Hokitika menatap turisme sebagai sandaran hidup. Pariwisata bagaikan sinar terang di ujung terowongan tambang yang tak lagi menjanjikan. Dan tren itu menjalar ke sudut-sudut West Coast. Banyak kota lain giat mendandani aset-aset sejarahnya, lalu mengubahnya menjadi wahana yang menghibur. Danau-danau tempat pelesir kaum penambang dialihfungsikan menjadi lokasi piknik. Jalur-jalur kereta kuda dimodifikasi menjadi lintasan sepeda. Dan situs mendaratnya Abel Tasman, petualang Eropa pertama yang mendarat di Selandia Baru, dijadikan sarana menonton anjing laut.

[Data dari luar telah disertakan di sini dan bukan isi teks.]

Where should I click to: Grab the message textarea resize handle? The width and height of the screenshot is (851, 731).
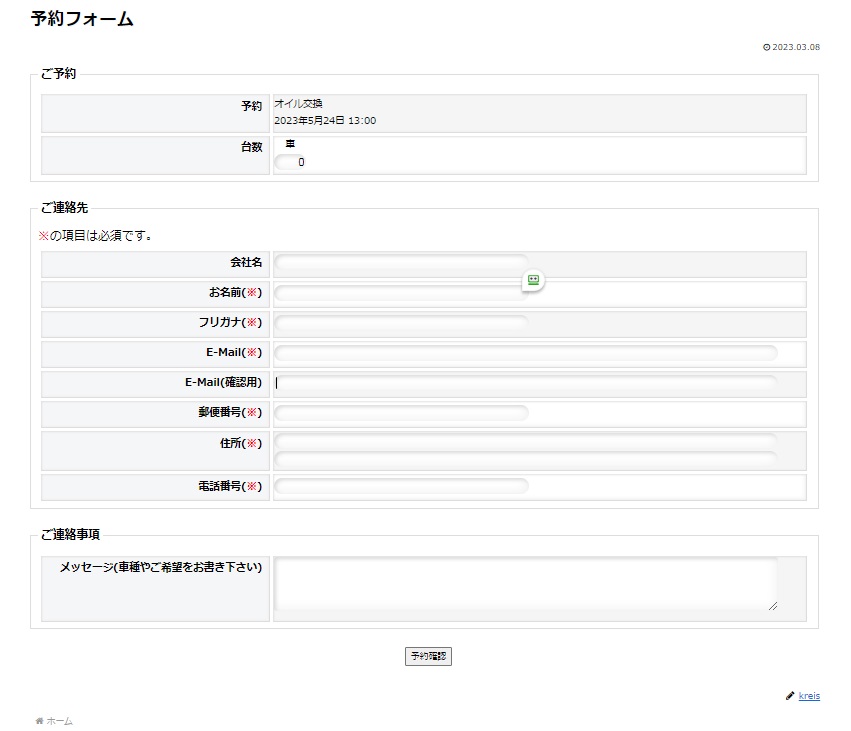pos(772,605)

West Coast mengemas sejarah menjadi tur nostalgia yang renyah. Kelas-kelas napak tilas mudah ditemukan. Saya juga sempat singgah di Shantytown, kompleks yang mengawinkan museum dan taman rekreasi. Bagaikan diorama abad ke-19, tempat ini menampung lebih dari 30 bangunan tua. Untuk menjelajahinya, pengunjung bisa berjalan kaki sembari menjilati es krim atau menaiki sepur uap buatan Inggris.
Sejarah memang berdenyut kencang di West Coast. Namun, seperti yang saya temukan kemudian, provinsi ini sesungguhnya tak cuma menawarkan kenangan, tapi juga petualangan. West Coast pernah menjadi bagian dari Middle Earth, kendati hanya beberapa detik. Dari jendela pesawat, Ben Patterson menunjukkannya.
Pagi-pagi sekali, Cessna 206 lepas landas, lalu melayang di atas Alpen Selatan. Rangkaian gunung ini membelah pulau dari utara ke selatan, membentuk benteng salju yang mengurung West Coast dari provinsi-provinsi tetangganya. Pesawat saya melesat 200 kilometer per jam, tapi terasa begitu lambat di atas pasak-pasak bumi yang ditanam jutaan tahun silam itu.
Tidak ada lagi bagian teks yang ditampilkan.